Saved entries:
== Segment start ==

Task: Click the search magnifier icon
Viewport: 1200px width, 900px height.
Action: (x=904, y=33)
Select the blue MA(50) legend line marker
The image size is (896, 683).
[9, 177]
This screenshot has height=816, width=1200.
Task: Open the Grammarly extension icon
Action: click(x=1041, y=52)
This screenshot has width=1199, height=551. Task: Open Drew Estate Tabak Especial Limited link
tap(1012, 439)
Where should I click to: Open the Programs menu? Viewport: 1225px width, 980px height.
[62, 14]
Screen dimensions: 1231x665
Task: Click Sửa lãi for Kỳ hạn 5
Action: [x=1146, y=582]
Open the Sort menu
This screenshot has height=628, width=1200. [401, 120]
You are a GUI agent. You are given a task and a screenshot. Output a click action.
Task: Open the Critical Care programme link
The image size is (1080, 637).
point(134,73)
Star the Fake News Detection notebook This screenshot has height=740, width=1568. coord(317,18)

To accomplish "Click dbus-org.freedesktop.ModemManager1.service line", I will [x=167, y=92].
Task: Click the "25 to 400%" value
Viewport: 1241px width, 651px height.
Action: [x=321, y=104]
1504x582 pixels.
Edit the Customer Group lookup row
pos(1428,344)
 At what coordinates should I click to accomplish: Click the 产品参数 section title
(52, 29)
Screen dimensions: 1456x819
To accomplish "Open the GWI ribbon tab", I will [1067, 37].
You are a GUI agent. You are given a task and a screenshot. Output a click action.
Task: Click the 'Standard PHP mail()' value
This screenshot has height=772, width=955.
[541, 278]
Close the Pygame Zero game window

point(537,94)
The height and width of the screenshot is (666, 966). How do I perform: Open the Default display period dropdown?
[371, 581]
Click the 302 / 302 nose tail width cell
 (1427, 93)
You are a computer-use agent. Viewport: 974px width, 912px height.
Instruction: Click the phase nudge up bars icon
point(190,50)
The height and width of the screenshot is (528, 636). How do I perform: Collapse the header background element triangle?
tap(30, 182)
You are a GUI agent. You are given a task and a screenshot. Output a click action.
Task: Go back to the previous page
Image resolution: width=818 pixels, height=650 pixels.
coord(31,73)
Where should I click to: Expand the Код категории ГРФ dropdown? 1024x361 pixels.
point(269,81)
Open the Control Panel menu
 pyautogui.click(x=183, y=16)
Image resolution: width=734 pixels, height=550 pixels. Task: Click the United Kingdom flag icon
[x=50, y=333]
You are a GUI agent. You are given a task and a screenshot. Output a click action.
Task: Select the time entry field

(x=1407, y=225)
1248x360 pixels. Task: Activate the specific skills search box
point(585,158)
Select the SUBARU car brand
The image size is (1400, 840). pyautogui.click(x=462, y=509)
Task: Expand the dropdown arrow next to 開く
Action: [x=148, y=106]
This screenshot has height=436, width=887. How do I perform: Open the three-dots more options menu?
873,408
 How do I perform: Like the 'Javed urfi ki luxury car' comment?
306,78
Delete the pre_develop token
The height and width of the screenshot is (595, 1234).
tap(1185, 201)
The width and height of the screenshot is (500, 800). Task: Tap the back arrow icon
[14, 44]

== Segment end ==

Activity
Set down the entries again, exactly as they stand above.

Answer space
Task: Click the search magnifier icon
Viewport: 1200px width, 900px height.
Action: (x=904, y=33)
Select the blue MA(50) legend line marker
The image size is (896, 683).
[9, 177]
This screenshot has height=816, width=1200.
Task: Open the Grammarly extension icon
Action: click(x=1041, y=52)
This screenshot has width=1199, height=551. Task: Open Drew Estate Tabak Especial Limited link
tap(1012, 439)
Where should I click to: Open the Programs menu? Viewport: 1225px width, 980px height.
[62, 14]
Screen dimensions: 1231x665
Task: Click Sửa lãi for Kỳ hạn 5
Action: [x=1146, y=582]
Open the Sort menu
This screenshot has height=628, width=1200. [401, 120]
You are a GUI agent. You are given a task and a screenshot. Output a click action.
Task: Open the Critical Care programme link
The image size is (1080, 637).
point(134,73)
Star the Fake News Detection notebook This screenshot has height=740, width=1568. coord(317,18)

To accomplish "Click dbus-org.freedesktop.ModemManager1.service line", I will [x=167, y=92].
Task: Click the "25 to 400%" value
Viewport: 1241px width, 651px height.
Action: [x=321, y=104]
1504x582 pixels.
Edit the Customer Group lookup row
pos(1428,344)
 At what coordinates should I click to accomplish: Click the 产品参数 section title
(52, 29)
Screen dimensions: 1456x819
To accomplish "Open the GWI ribbon tab", I will [1067, 37].
You are a GUI agent. You are given a task and a screenshot. Output a click action.
Task: Click the 'Standard PHP mail()' value
This screenshot has height=772, width=955.
[541, 278]
Close the Pygame Zero game window

point(537,94)
The height and width of the screenshot is (666, 966). How do I perform: Open the Default display period dropdown?
[371, 581]
Click the 302 / 302 nose tail width cell
 (1427, 93)
You are a computer-use agent. Viewport: 974px width, 912px height.
Instruction: Click the phase nudge up bars icon
point(190,50)
The height and width of the screenshot is (528, 636). How do I perform: Collapse the header background element triangle?
tap(30, 182)
You are a GUI agent. You are given a task and a screenshot. Output a click action.
Task: Go back to the previous page
Image resolution: width=818 pixels, height=650 pixels.
coord(31,73)
Where should I click to: Expand the Код категории ГРФ dropdown? 1024x361 pixels.
point(269,81)
Open the Control Panel menu
 pyautogui.click(x=183, y=16)
Image resolution: width=734 pixels, height=550 pixels. Task: Click the United Kingdom flag icon
[x=50, y=333]
You are a GUI agent. You are given a task and a screenshot. Output a click action.
Task: Select the time entry field

(x=1407, y=225)
1248x360 pixels. Task: Activate the specific skills search box
point(585,158)
Select the SUBARU car brand
The image size is (1400, 840). pyautogui.click(x=462, y=509)
Task: Expand the dropdown arrow next to 開く
Action: [x=148, y=106]
This screenshot has height=436, width=887. How do I perform: Open the three-dots more options menu?
873,408
 How do I perform: Like the 'Javed urfi ki luxury car' comment?
306,78
Delete the pre_develop token
The height and width of the screenshot is (595, 1234).
tap(1185, 201)
The width and height of the screenshot is (500, 800). Task: Tap the back arrow icon
[14, 44]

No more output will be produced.